А для Васнецова весны и в Москве было через край. Его несло в счастливом потоке творчества. Он и привыкнуть-то никак не мог к своему нежданному счастью – писал не то, что Крамскому нравится или что заказала Водовозова, а то, что душа носила и выносила, берегла и уберегла. Впервые в жизни он имел возможность быть в картинах своих самим собою.

Он писал «После побоища Игоря Святославича с половцами», набрасывал «Ковер-самолет», начал «Три царевны подземного царства». Все это была сказка, воспрянувшая в нем, как птица Феникс. И все сходилось в одно: жена ждала первенца, а он погружался в детство свое. Чуть не каждый день вспоминались ему странники, приходившие в Рябово, их странные рассказы о райских птицах Сирине и Алконосте и его детская надежда, первая своя надежда на чудо – увидеть ковер-самолет.

Потянуло в Коломенское. Ведь это с коломенской колокольни, размахнув самодельные крылья, сиганул мужик, пожелавший для себя и других мужиков птичьей свободы. Вот и Виктор Михайлович чувствовал в себе птицу. Птицу из-под облака!

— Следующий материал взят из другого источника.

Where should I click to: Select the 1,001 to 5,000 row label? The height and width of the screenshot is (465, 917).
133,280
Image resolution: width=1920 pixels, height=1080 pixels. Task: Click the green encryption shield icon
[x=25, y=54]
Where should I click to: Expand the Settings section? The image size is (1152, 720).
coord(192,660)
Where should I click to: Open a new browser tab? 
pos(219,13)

Снега горели как жар. Белые утесы, нависшие над Москвой-рекой, вобрали за долгую белую зиму столько света, что он уже но помещался в их недрах и столбами стоял, уносясь в небо легко и светло, как сама Коломенская колокольня.

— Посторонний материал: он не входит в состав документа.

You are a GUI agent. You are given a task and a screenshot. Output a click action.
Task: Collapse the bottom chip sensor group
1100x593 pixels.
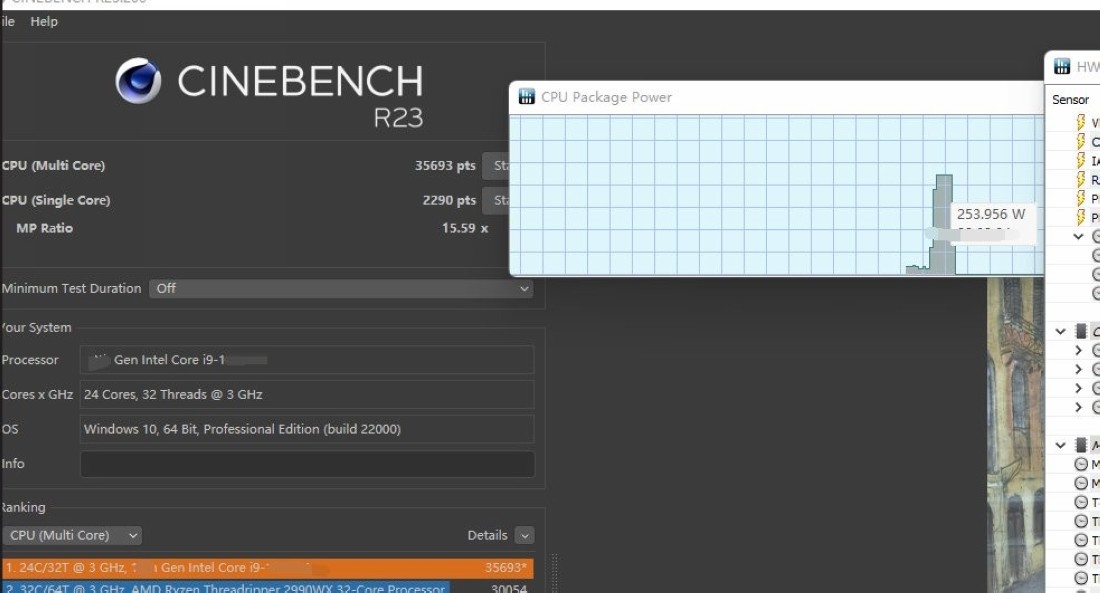pyautogui.click(x=1061, y=445)
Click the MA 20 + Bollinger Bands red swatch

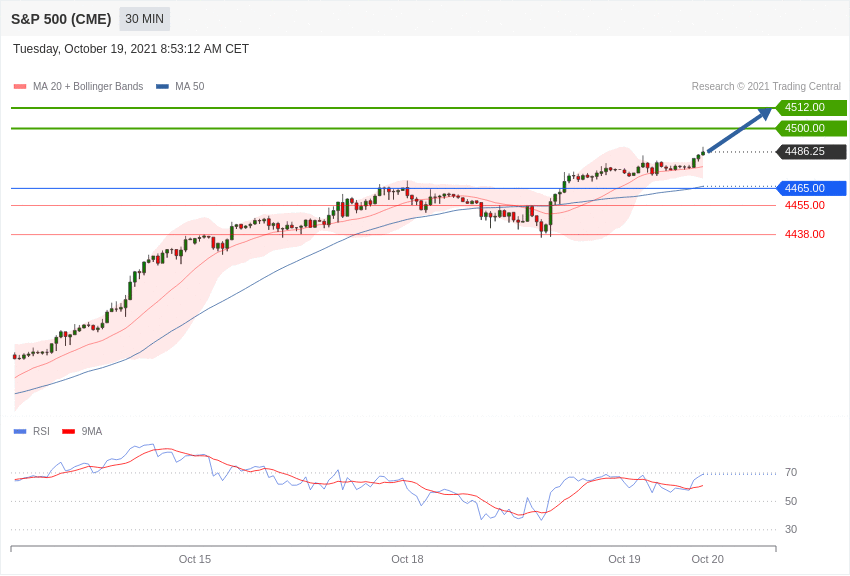20,87
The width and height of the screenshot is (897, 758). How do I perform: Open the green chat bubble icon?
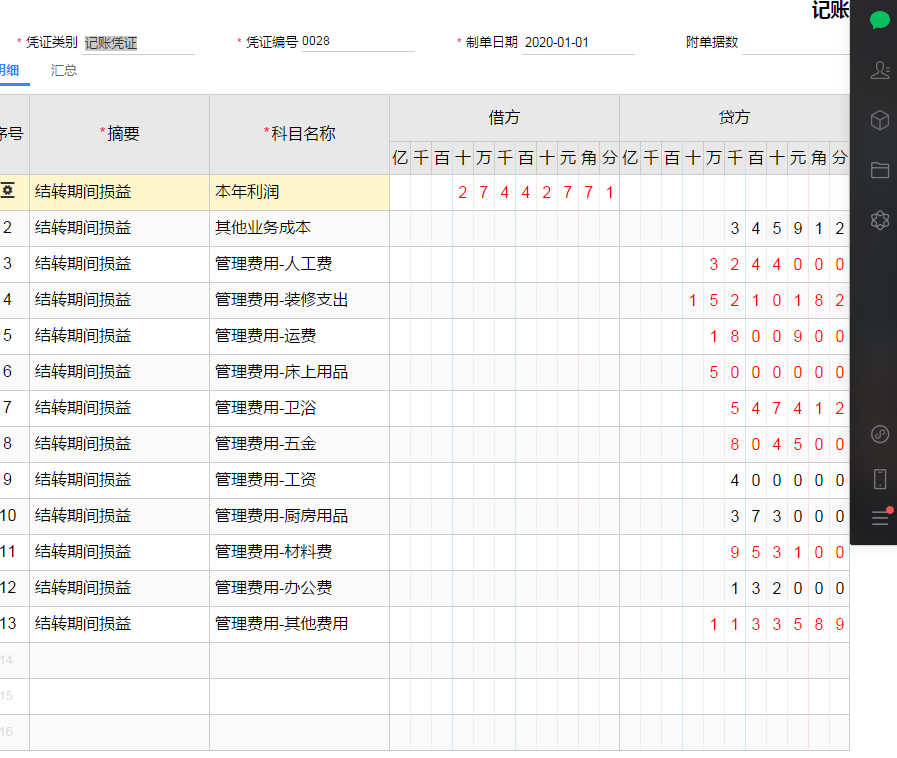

Она была одновременно и земная, вечная, привет потомкам из допетровских, настоянных на дедовских медах времен, и вся небесная. Как стрела в полете.

«Мы-то себя за ученых да умелых почитаем, – думал Виктор Михайлович. – В старину-де щи лаптем хлебали, а у них вот – Коломенское. Да разве оно такое было! Теремной дворец в прошлом веке еще развалили. А он и на чертежах – стати лебединой».

И понял – «Ковер-самолет» должен быть прост, как эта колокольня: она да небо. И на картине так же вот надо сделать: небо да ковер-самолет с Иваном-царевичем и царевною. И никаких ухищрений.

Думал о ковре-самолете, а писал «Побоище». И что-то слабело в нем, какая-то опора была нужна. Но жена в себя уходила, первый ребенок – первый страх за две жизни разом, ей самой была нужна и нежность, и крепость. Брат слишком молод для откровенных бесед, Репин, обиженный Стасовым, уехал в Чугуев. Мамонтовых отрезало в Абрамцеве залихватское половодье тихой речки Вори. И тогда Васнецов пошел к Третьяковым, за музыкой пошел.

Его приняли как своего, близкого человека, да он и неприметен был. Садился в уголок у печки и слушал кипение чужих страстей, которые до слез близки, которые соединяли душу с душой всего человечества. Наполненный до краев, как заздравный кубок, он спешил из Толмачевского переулка в свой Третий Ушаковский, прозрев в очередной раз и торопясь озарить светом прозрения, светом музыки мир красок своих.

В. М. Лобанов, который так безжалостно олитературил живое слово Виктора Михайловича, его высказывание о музыке сохранил более или менее близким к подлинному:

«Я всегда хотел, чтобы в моих картинах зрители чувствовали музыку, чтобы картины для каждого звучали. Не знаю, насколько мне удалось это, но я всегда к этому стремился, считал одной из первых своих обязанностей как художник. На это в значительной мере меня натолкнула Москва, и ей я многим обязан. Когда я писал „Побоище“, я ощущал творения Баха, „Богатыри“ дышали Бетховеном, а „Снегурочка“ звучала мелодиями наших песен и музыкой Римского-Корсакова. Эти чувства и желания во мне зародили, должно быть, музыкальные вечера в Толмачевском переулке, когда я ни жив ни мертв, сидя в гостиной у печки, упивался звуками, наполнявшими комнату».

Не кистью единой написаны лучшие картины Васнецова. Они не только смотрятся, но и звучат, ибо созданы двумя стихиями – в цвете и в звуках.